La marca argentina Havanna, famosa por sus alfajores, está protagonizando un acto de esquizofrenia financiera digno de estudio. Por un lado, está en plena renegociación de una deuda de 127,7 millones de reales (unos 24,8 millones de dólares) con sus acreedores. Por otro, anuncia con bombos y platillos un plan de expansión para abrir más de 60 tiendas en Brasil antes de que acabe el año. Es como quejarse de que no tienes para la renta mientras te compras un televisor de 80 pulgadas a crédito.
El plan para pagar sus deudas es una obra de arte del optimismo descarado. La propuesta incluye un «pequeño» descuento de hasta el 95% para sus acreedores, un período de gracia de 12 meses y un plazo de pago de hasta 10 años. Básicamente, es la misma estrategia que usaría tu primo lejano que te pide prestado para «emprender» y luego te ofrece pagarte un sol a la semana durante toda la eternidad. Una súplica celestial disfrazada de plan de reestructuración.

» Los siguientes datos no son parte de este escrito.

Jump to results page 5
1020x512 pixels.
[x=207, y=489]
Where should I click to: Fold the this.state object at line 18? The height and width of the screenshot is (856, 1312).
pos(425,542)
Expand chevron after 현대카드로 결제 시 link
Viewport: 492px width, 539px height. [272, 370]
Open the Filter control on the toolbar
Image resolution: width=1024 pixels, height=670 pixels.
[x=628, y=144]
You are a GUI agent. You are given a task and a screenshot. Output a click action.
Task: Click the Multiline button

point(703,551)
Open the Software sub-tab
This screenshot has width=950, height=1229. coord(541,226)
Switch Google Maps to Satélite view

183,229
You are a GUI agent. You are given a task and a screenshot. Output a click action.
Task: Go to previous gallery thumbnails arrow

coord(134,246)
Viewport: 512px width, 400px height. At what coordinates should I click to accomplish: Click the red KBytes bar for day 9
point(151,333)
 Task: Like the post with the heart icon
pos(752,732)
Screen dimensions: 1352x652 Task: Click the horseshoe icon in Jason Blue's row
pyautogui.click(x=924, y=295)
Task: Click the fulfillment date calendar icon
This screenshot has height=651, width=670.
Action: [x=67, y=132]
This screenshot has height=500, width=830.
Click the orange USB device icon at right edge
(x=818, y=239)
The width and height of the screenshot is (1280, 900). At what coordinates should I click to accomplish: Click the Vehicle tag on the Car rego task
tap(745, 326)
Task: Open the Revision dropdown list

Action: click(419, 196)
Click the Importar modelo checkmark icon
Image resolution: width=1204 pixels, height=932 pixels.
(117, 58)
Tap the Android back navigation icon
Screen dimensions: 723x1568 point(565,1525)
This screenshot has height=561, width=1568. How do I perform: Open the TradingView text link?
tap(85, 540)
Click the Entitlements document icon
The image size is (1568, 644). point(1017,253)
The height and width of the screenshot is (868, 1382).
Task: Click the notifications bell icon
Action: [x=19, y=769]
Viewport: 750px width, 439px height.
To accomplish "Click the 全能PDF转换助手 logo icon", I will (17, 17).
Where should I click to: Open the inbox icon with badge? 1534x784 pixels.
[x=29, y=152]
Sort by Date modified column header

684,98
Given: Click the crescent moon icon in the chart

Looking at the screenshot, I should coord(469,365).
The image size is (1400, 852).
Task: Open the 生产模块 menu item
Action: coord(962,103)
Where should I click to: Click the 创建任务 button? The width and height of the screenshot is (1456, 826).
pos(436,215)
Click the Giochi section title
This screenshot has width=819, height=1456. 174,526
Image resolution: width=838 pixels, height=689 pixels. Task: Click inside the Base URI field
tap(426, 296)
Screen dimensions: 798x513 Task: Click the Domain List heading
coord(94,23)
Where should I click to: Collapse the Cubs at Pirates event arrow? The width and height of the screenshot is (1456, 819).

Para justificar este desastre, la empresa se lava las manos con la elegancia de un político en campaña. Según ellos, el problema no es de Havanna, sino de otras empresas del grupo accionista, y ellos solo son «solidarios» en la deuda. Es el equivalente corporativo a decir «yo no rompí el jarrón, pero como quiero a mi hermanito, te ayudo a barrer los pedazos». Una excusa tan dulce como su propio dulce de leche, pero mucho menos creíble.
Mientras le ruegan a los bancos, su plan de expansión sigue a todo vapor, aunque con algunos tropiezos. Mientras planean una nueva apertura en un centro comercial, cierran otra tienda en un local carísimo en menos de un año de operación. Además, para demostrar que la plata no es problema, se asociaron con la aerolínea Azul para regalar 30.000 alfajores en vuelos internacionales. Una estrategia de marketing que grita: «No tenemos para pagar, ¡pero sí para regalar!».
Todo este circo ocurre mientras la confianza del consumidor brasileño está por los suelos, en su nivel más bajo desde 2022. Havanna apuesta por una expansión masiva justo cuando la gente está guardando el dinero debajo del colchón. Es un salto de fe sin paracaídas en una piscina vacía, una movida tan arriesgada que hace que sus acreedores probablemente estén rezando para recuperar al menos el dinero para comprarse un café.